The application of the half-angle formula for the sine allows to address both of the accuracy-impacting issues mentioned in the question:
sin(incr/2) = √((1-cos(incr))/2) ⇒
sin²(incr/2) = (1-cos(incr))/2 ⇔
2·sin²(incr/2) = 1-cos(incr) ⇔
1-2·sin²(incr/2) = cos(incr)
Substituting this into the original formula results in this intermediate representation:
sin(base+incr) = (1 - 2·sin²(incr/2)) · sin(base) + sin(incr) · cos(base)
cos(base+incr) = (1 - 2·sin²(incr/2)) · cos(base) - sin(incr) · sin(base)
By a simple reordering of the terms one arrives at the desired form of the formula:
sin(base+incr) = sin(base) + (sin(incr) · cos(base) - 2·sin²(incr/2) · sin(base))
cos(base+incr) = cos(base) - (2·sin²(incr/2) · cos(base) + sin(incr) · sin(base))
As in the original formula, this only requires the one-time precomputation of two scale factors, namely 2·sin²(incr/2) and sin(incr). For small increments, both of them are small: full accuracy is retained.
There are two choices on how to apply FMA to this computation. One can either minimize the number of operations by abolishing the approach of using a single adjustment, and instead use two, hoping that the reduced rounding error of the FMA operation (one rounding for two operations) will compensate the loss in accuracy:
sin(base+incr) = fma (-2·sin²(incr/2), sin(base), fma ( sin(incr), cos(base), sin(base)))
cos(base+incr) = fma (-2·sin²(incr/2), cos(base), fma (-sin(incr), sin(base), cos(base)))
The other alternative is to apply a single FMA to the improved formula, although it is not immediately clear which of the two multiplies should be mapped to the unrounded multiplication inside the FMA:
sin(base+incr) = sin(base) + fma (sin(incr), cos(base), -2·sin²(incr/2) · sin(base))
cos(base+incr) = cos(base) - fma (sin(incr), sin(base), 2·sin²(incr/2) · cos(base))
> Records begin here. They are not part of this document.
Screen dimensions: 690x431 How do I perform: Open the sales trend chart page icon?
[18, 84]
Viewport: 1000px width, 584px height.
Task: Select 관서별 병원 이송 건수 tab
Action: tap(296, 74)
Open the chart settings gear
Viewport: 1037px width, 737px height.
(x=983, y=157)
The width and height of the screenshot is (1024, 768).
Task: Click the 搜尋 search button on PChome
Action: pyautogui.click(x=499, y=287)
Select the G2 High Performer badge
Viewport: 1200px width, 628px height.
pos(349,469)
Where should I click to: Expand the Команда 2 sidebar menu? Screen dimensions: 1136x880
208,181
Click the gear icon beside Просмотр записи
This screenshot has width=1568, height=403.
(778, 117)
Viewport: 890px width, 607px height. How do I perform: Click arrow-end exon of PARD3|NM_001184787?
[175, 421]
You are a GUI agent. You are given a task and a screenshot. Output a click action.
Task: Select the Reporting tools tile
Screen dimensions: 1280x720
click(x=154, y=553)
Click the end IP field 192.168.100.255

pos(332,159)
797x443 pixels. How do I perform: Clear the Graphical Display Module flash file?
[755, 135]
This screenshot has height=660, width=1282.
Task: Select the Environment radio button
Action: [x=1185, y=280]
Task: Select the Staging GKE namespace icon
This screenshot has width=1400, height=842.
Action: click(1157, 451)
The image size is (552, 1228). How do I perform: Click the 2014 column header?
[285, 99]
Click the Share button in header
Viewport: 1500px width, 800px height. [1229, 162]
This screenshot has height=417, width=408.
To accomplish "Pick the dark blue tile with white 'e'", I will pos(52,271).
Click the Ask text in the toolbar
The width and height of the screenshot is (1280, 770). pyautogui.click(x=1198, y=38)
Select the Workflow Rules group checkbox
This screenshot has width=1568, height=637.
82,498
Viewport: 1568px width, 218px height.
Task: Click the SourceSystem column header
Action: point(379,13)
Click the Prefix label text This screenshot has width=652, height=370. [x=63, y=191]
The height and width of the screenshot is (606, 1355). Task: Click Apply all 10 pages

The scaffolding below evaluates each of the computational alternative discussed above by generating many (base, incr) pairs, then iterates for each of them for a set number of steps while collecting errors of all sine and cosine values generated. From this it computes a root-mean square error for each test case, separately for sines, cosines. The largest RMS error observed across all generated test cases is reported at the end.
#include <stdio.h>
#include <stdlib.h>
#include <math.h>
#define NAIVE (1)
#define ROBUST (2)
#define FAST (3)
#define ACCURATE (4)
#define MODE (ACCURATE)
static unsigned int z=362436069,w=521288629,jsr=362436069,jcong=123456789;
#define znew (z=36969*(z&0xffff)+(z>>16))
#define wnew (w=18000*(w&0xffff)+(w>>16))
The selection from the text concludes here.